O antigo ditado de que a “Internet é terra sem lei” está cada dia mais atual. Prova disso são os “serviços” e “produtos” oferecidos que trazem consequências graves para as pessoas que acabam colocando em cheque suas próprias vidas, saúde e dinheiro.
E foi nesse ambiente virtual que surgiram em Boa Vista nos últimos meses anúncios de pessoas sem habilitação na área oferecendo a venda, colocação e manutenção de aparelhos ortodônticos “de enfeite” com atendimento em domicílio. Apesar de inusitado, muita gente se aventura nesse perigo.
Além do atrativo de não ter a necessidade de se deslocar a um consultório odontológico, o preço também chama a atenção. Com apenas R$ 100 ou, no máximo, R$ 130, a pessoa tem o aparelho, ligas e braquetes. O valor da manutenção é outro ponto que chama a atenção: apenas R$ 50, um preço muito abaixo do praticado no mercado local.

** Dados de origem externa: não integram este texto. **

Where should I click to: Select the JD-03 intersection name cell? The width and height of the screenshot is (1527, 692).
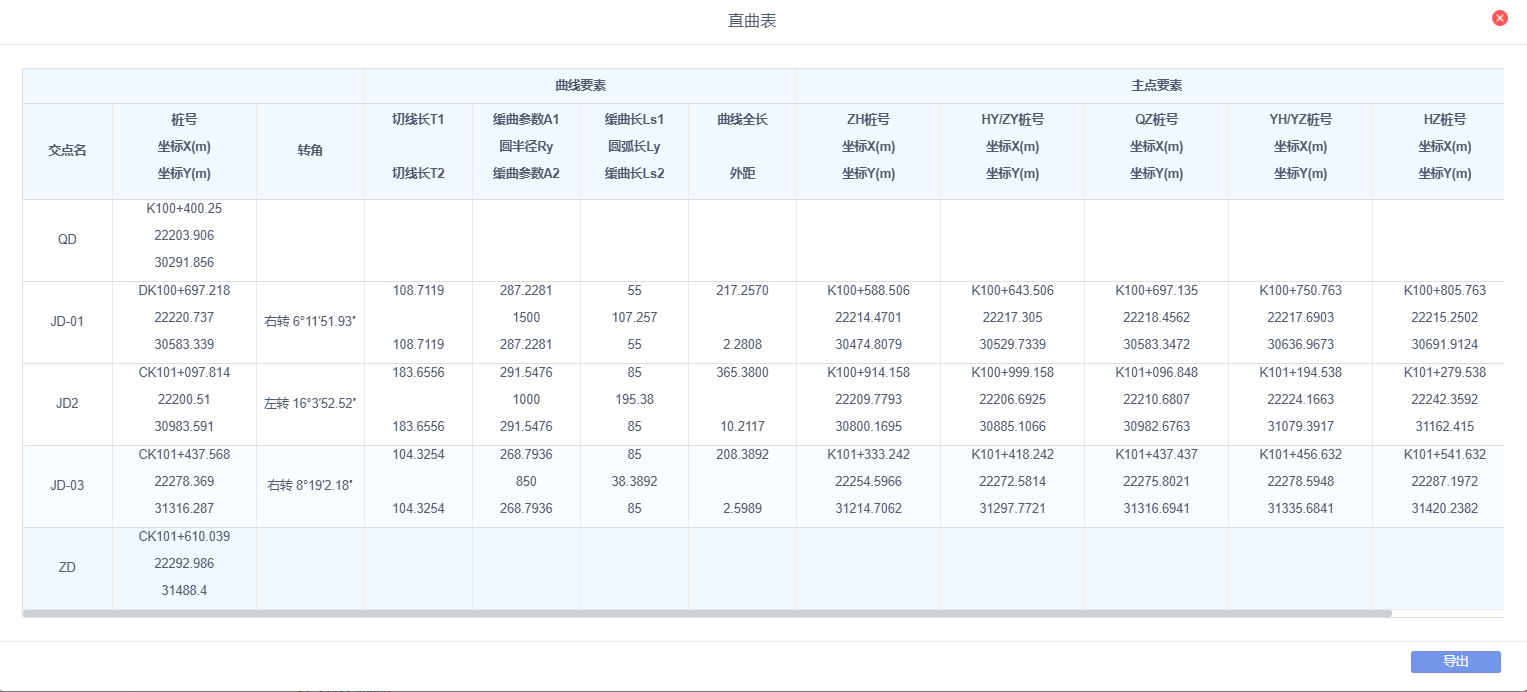tap(67, 486)
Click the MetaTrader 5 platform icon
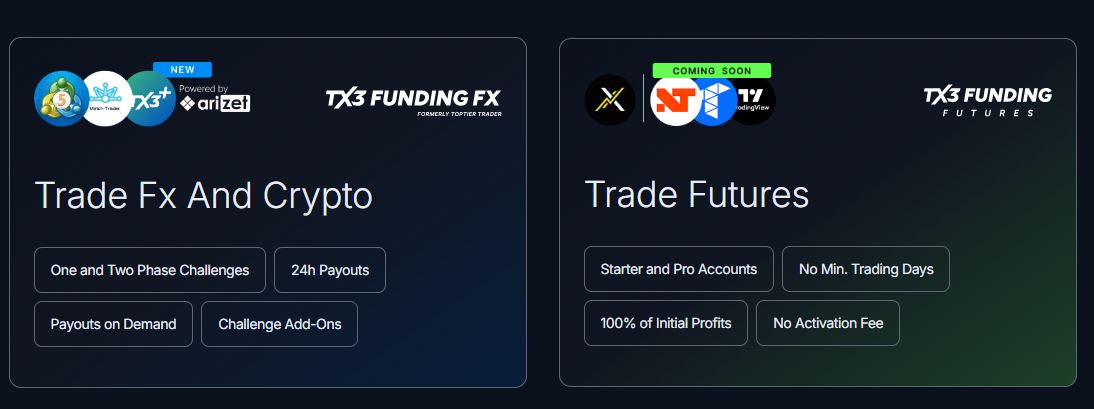The height and width of the screenshot is (409, 1094). pyautogui.click(x=57, y=100)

A reportagem da Folha acessou alguns anúncios numa rede social. Quem oferece o serviço afirma que o “enfeite” é apenas para deixar o sorriso “mais charmoso” e que não prejudica a arcada dentária. Mas especialistas alertam sobre os perigos.

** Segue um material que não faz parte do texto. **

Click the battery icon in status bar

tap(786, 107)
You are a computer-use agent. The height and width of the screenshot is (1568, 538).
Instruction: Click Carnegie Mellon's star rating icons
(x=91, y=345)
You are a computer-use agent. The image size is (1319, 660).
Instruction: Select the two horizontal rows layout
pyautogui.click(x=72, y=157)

Segundo o ortodontista João Batista, as consequências para quem se aventura nessa prática ilegal vão desde doenças infecciosas do tipo hepatite e Aids a lesões no esmalte dentário, desalinhamento dos dentes, bem como prejuízos à mordida, trazendo dores de cabeça e enxaqueca.

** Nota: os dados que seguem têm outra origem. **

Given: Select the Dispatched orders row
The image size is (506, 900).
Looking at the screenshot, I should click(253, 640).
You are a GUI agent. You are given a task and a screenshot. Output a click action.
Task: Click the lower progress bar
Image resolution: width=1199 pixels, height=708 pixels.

Ele completa alertando que, além disso, existem riscos irreversíveis como a perda de um dente ou a reabsorção de uma raiz, e até mesmo complicações que podem levar à morte. “Podem causar lesão permanente sem possibilidade de regeneração ou recuperação do dano. O que precisamos esclarecer é que a ortodontia não visa ao enfeite. O objetivo é alinhar e nivelar os dentes. E a função principal é que tenha uma mastigação perfeita, para que a pessoa possa mastigar confortavelmente, preservando as articulações. Não é uma brincadeira”, ressalta.
Ele observa também que toda a preparação de um profissional para atuar na ortodontia envolve estudos durante cinco anos para se formar como cirurgião-dentista, quando estuda bioética, microbiologia e anatomia, por exemplo. Depois, precisa estudar mais três anos de pós-graduação.
“Mesmo assim, às vezes, uma pessoa com toda essa formação que é necessária para ser um ortodontista, que somam oito anos de estudo, ainda há possibilidade de o profissional negligenciar em um erro, agora imagina alguém que não tem conhecimento nenhum de anatomia, de periodontia e de estética, instalar um aparelho. É um absurdo”, avalia, ao complementar: “Se o paciente tivesse a consciência dos riscos que ele corre, jamais faria isso. O ideal é que a população que sabe disso aí procure o CRO e denuncie porque isso é um risco à saúde, um desserviço à saúde pública”, orienta.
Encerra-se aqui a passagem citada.